Record set →
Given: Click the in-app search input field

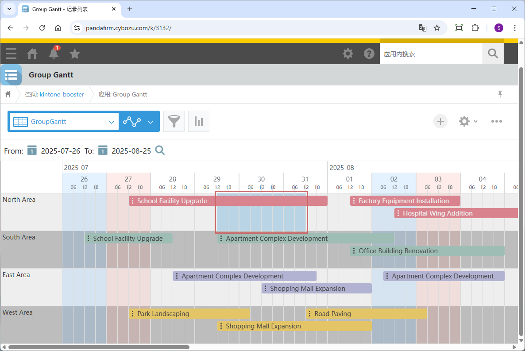Looking at the screenshot, I should point(431,54).
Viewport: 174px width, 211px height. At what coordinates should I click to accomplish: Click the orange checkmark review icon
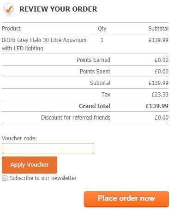click(x=9, y=9)
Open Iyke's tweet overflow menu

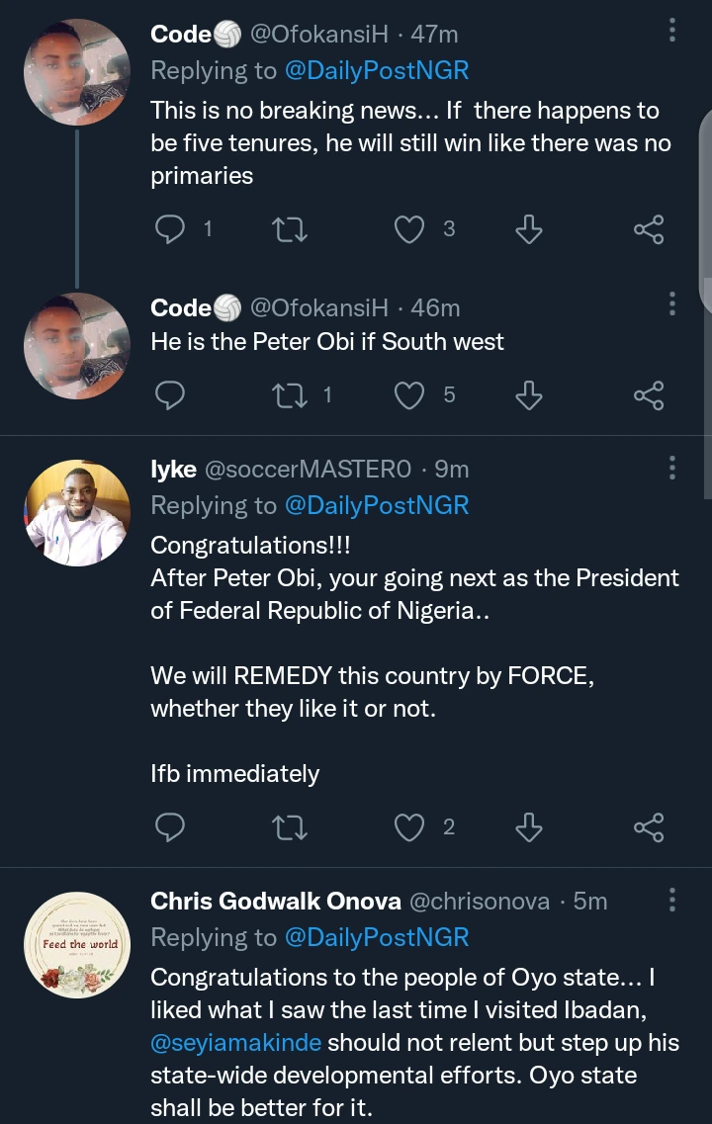[672, 468]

Task prompt → Leaving the pictures aside, copy exactly and only the lines from the one holding "Viewport: 174px width, 211px" through the final line of the data, both ends kept.

Response below →
Viewport: 174px width, 211px height. At what coordinates should I click to accomplish: Click the orange checkmark review icon
click(x=9, y=9)
Open Iyke's tweet overflow menu

[672, 468]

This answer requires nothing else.